The foreclosure process, as applied to residential mortgage loans, is a bank or other secured creditor, selling or repossessing a parcel of real property (immovable property) after the owner has failed to comply with an agreement between the lender and borrower, called a “Mortgage” or “Deed of Trust”. Commonly, the violation of the mortgage is a default in payment of a promissory note, secured by a lien on the property. When the process is complete, the lender can sell the property and keep the proceeds to pay of its mortgage and any legal costs, and it is typically said that “the lender has foreclosed its mortgage or lien”. If the promissory note was made with a recourse clause, and the sale does not bring enough to pay the existing balance of principle and fees, the mortgagee can file a claim for a deficiency judgement.

BANK OWNED or REAL ESTATE OWNED (REO) is a class of property owned by a lender, typically a bank, government agency, or government loan insurer, after an unsuccessful sale at a foreclosure auction. A foreclosing beneficiary will typically set the opening bid at a foreclosure auction for at least the outstanding loan amount. If there are no bidders that are interested, then the beneficiary will legally repossess the property. This is commonly the case when the amount owed on the home is higher than the current market value of this foreclosure property, such as with a high loan-to-value mortgage following a real estate bubble. As soon as the beneficiary repossess the property it is listed on their books as REO and categorized as an asset (non-performing). The bank will then try to sell the home on the open market to recoup some of their losses.

SHORT SALE is a sale of real estate in which the sale proceeds fall short of the balance owed on the property’s loan. It often occurs when a borrower cannot pay the mortgage loan on their property, but the lender decides that selling the property as a moderate loss is better than pressing the borrower. Both parties consent to the short sale process because it allows them to avoid foreclosure, which involves hefty fees for the bank and poorer credit report outcomes for the borrowers. This agreement, however, does not necessarily release the borrower from the obligation to pay the remaining balance of the loan, known as the deficiency.

In a short sale, the bank or mortgage lender agrees to discount a loan balance because of an economic or financial hardship on the part of the borrower. The home owner/debtor sells the mortgaged property for less than the outstanding balance of the loan, and turns over the proceeds of the sale to the lender. Neither side is “doing the other a favor;” a short sale is simply the most economic solution to a problem. Banks will incur a smaller financial loss than would result from foreclosure or continued non-payment. Borrowers are able to mitigate damage to their credit history, and partially control the debt. A short sale is typically faster and less expensive than a foreclosure. It does not extinguish the remaining balance unless settlement is clearly indicated on the acceptance of offer.

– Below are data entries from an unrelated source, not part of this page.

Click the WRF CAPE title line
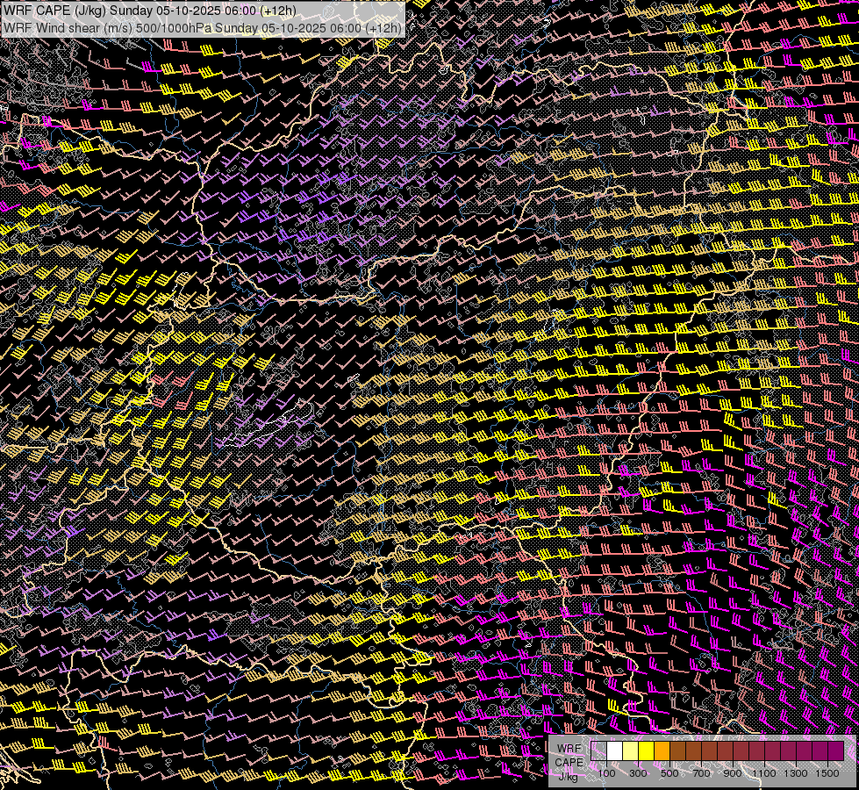 click(149, 11)
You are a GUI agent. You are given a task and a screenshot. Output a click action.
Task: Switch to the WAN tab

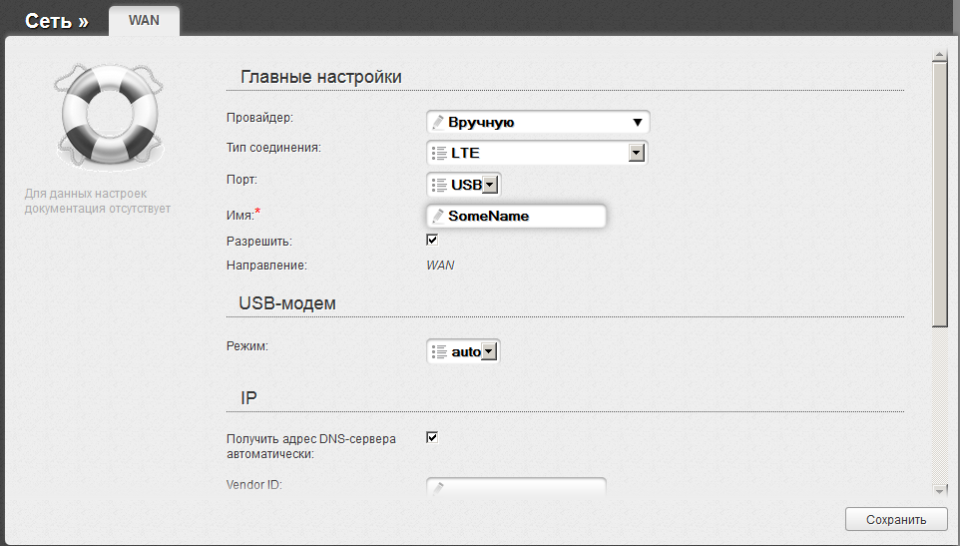click(144, 21)
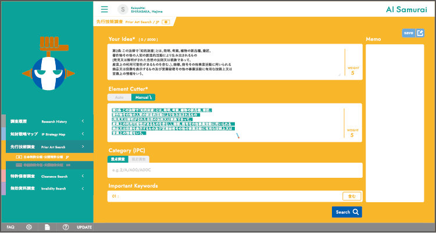
Task: Expand Research History in sidebar
Action: pos(47,121)
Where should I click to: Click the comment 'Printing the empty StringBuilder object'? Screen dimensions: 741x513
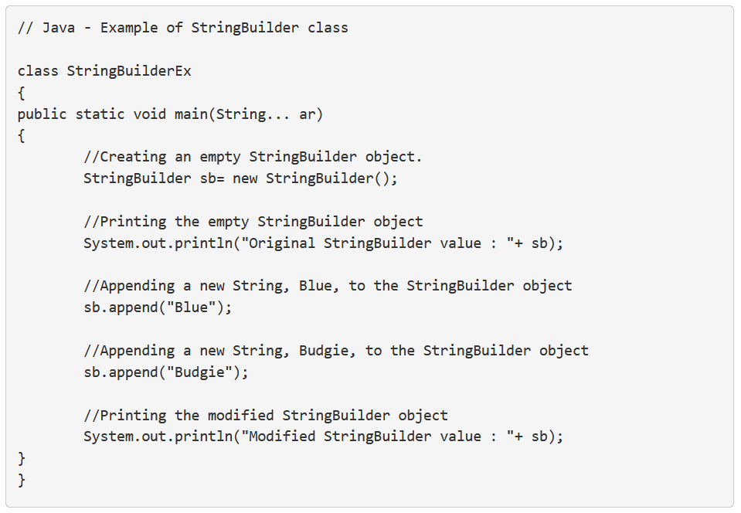coord(253,222)
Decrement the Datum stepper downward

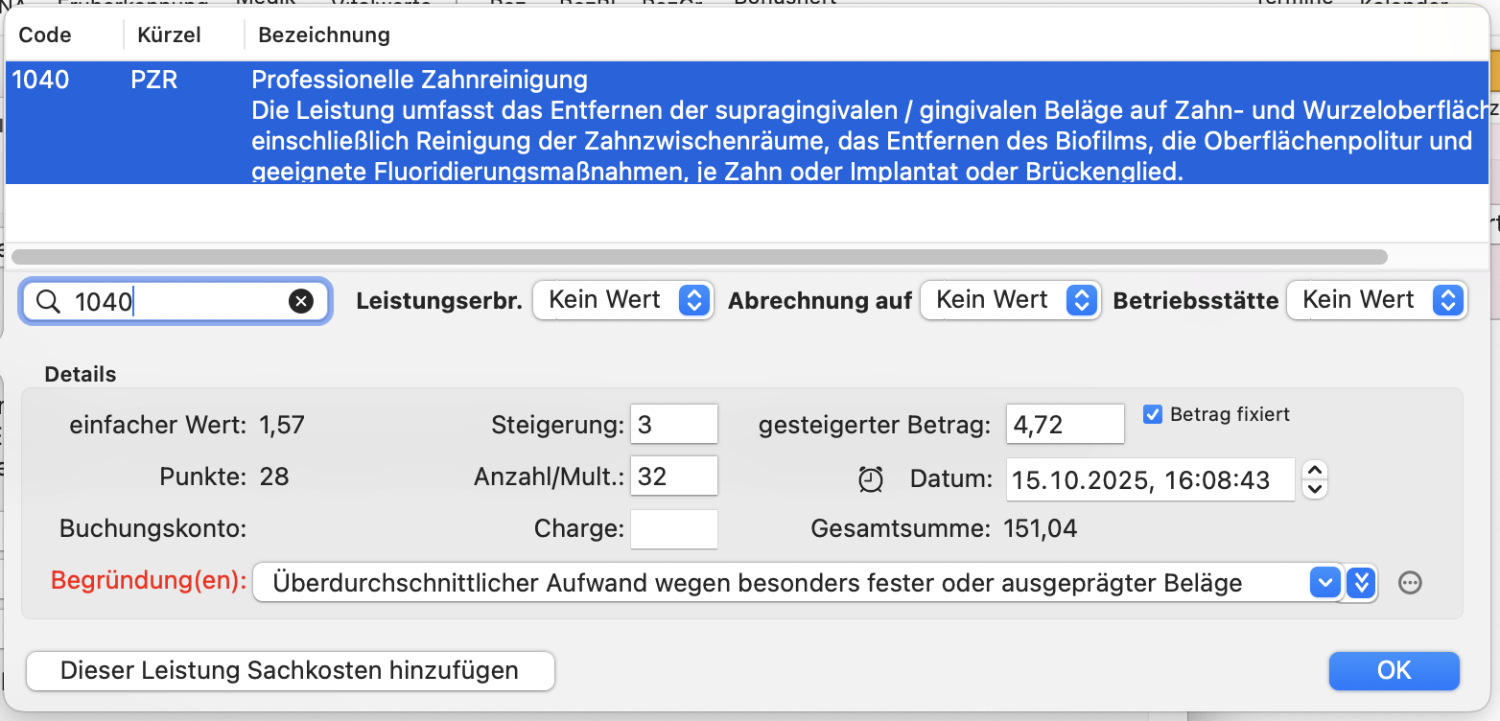point(1316,489)
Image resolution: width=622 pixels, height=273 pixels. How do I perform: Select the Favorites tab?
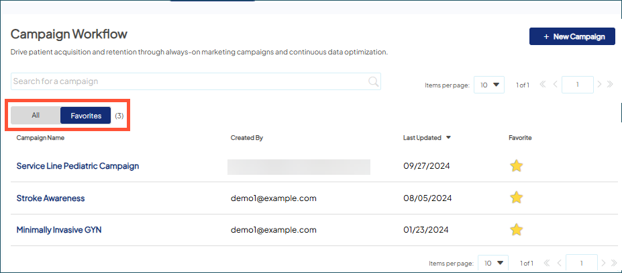86,116
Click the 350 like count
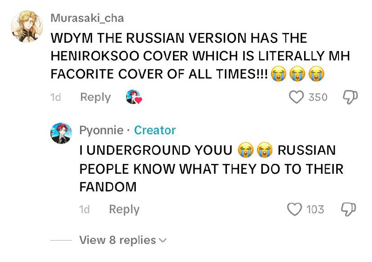372x262 pixels. pyautogui.click(x=318, y=97)
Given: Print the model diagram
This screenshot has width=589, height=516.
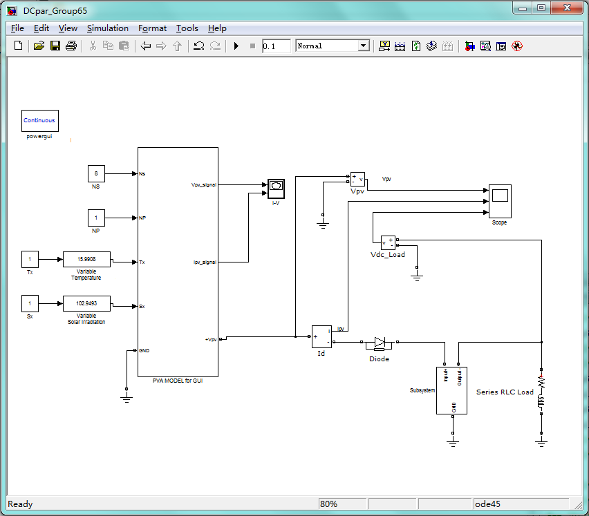Looking at the screenshot, I should 72,46.
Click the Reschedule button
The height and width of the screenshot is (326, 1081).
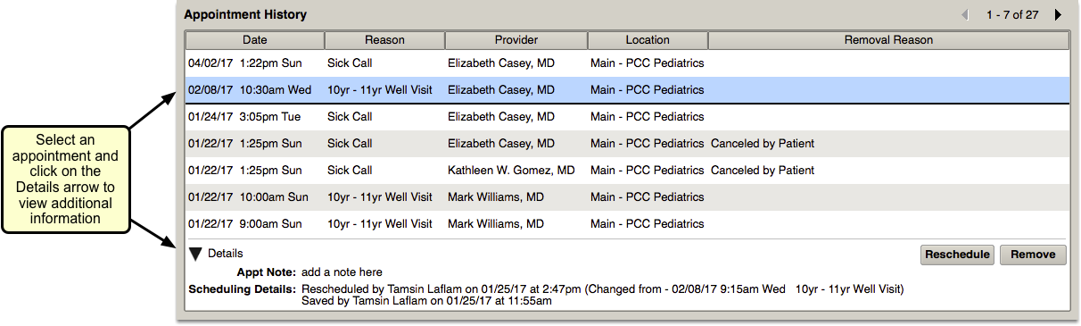(x=957, y=255)
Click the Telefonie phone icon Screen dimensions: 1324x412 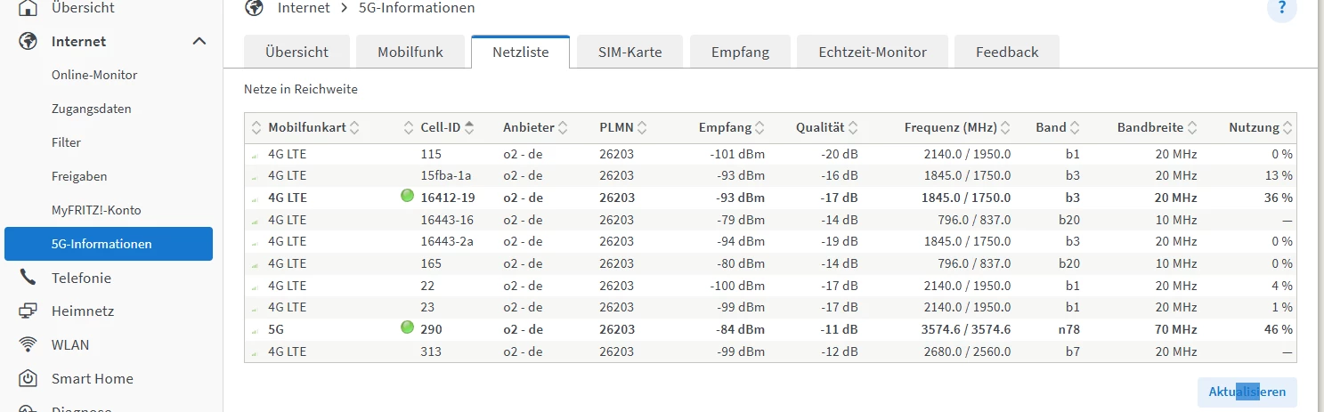pos(28,278)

Lenders often have loss mitigation departments that evaluate potential short sale transactions. The majority have pre-determined criteria for such transactions, but they may be open to offers, and their willingness varies. A bank will typically determine the amount of equity (or lack thereof), by determining the probable selling price from an appraisal, Broker Price Option (BPO), or Broker Opinion of Value (BOV).

Lenders may accept short sale offers or requests for short sales even if a Notice of Default has not been issued or recorded with the locality where the property is located. Given the unprecedented and overwhelming number of losses that mortgage lenders have suffered from mortgage failures that in part triggered the financial crisis of 2007-2010, they are now more willing to accept short sales than ever before. For “under water” borrowers who owe more on their mortgage than their property is worth and are having trouble selling, this presents an opportunity for them to avoid foreclosure as a result.